I'll also be discussing "manga code" for a FOSS project I'm involved
with, manga code being like pseudo-code except it actually runs, so
runtime gives more information than just looking at (paper printed?)
code that doesn't actually run.  I'm thinking of "manga" as in
"storyboard" and/or "comic strip" i.e. runnable code that's somewhat a
caricature or "cave painting" vis-a-vis the "real deal" (illustrative,
demonstrative, used for show & tell purposes...).

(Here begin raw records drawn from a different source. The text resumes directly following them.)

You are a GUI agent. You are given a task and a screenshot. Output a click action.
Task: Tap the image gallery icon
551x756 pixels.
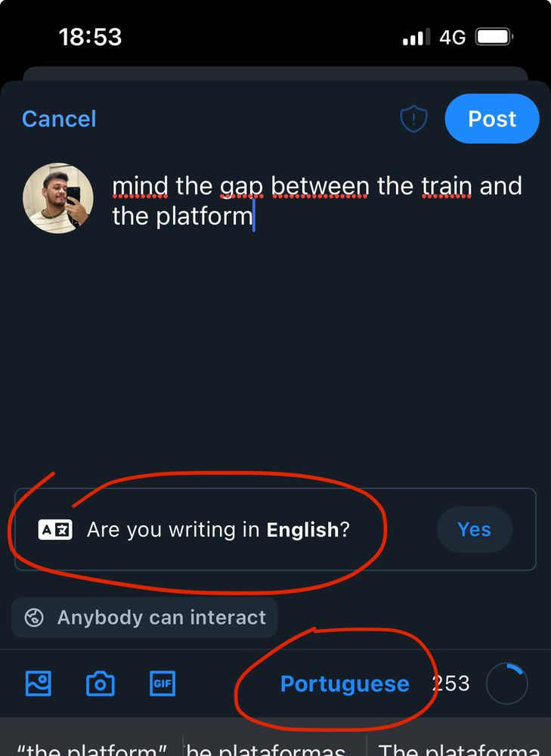pos(38,683)
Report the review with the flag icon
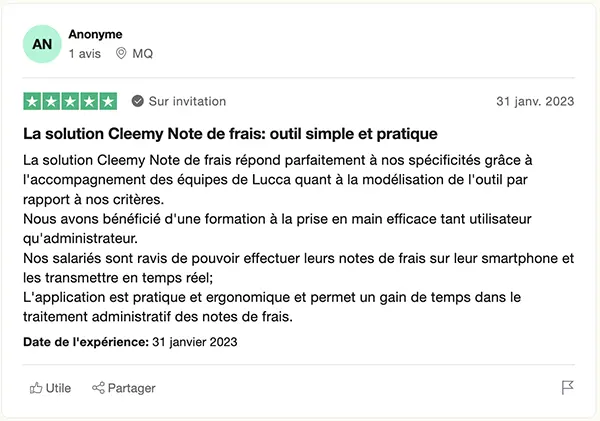Image resolution: width=600 pixels, height=421 pixels. click(567, 388)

So the deal on RSA (as many of you know) is this:  you don't have the
problem of trying to sneak a private key to the other party, already
compromising, as you probably expect her to acknowledge receipt, plus
maybe the messenger photocopied it to sell on eBay.  Public key
supersedes in having the "phone number" N paired with a secret
counterpart d saved with the same person (recipient) such that only
messages encrypted with Alice's N will decode with Alice's d, and only
Alice herself needs to have d (her computer needs to know it, might be
encrypted somehow).

d = inverse(e, phi(N)) where phi(N) = (p-1)(q-1) and N = p*q, the
famous beginning of this algorithm, requires Euclid's Extended
Algorithm (EEA).

If m is message, c is ciphertext, e is exponent, then RSA.encrypt is
like c = pow(m, e, N) and RSA.decrypt is like m = pow(c, d, N).

That's what I'm testing below.

If this were a math class with Java, a CS class or whatever, we might go:

import java.math.BigInteger;
import java.security.SecureRandom;
import java.util.Random;

/*

 */
public class MainClass {
  public static void main(String[] unused) {
    Random prng = new SecureRandom();  // self-seeding
    System.out.println(BigInteger.probablePrime(10, prng));
    }


}

So in Jython then (just installed through Synaptic, painlessly, even
if an older version i.e. 2.5b3 is just out 6 days ago).:

Jython 2.2.1 on java1.6.0_07
Type "copyright", "credits" or "license" for more information.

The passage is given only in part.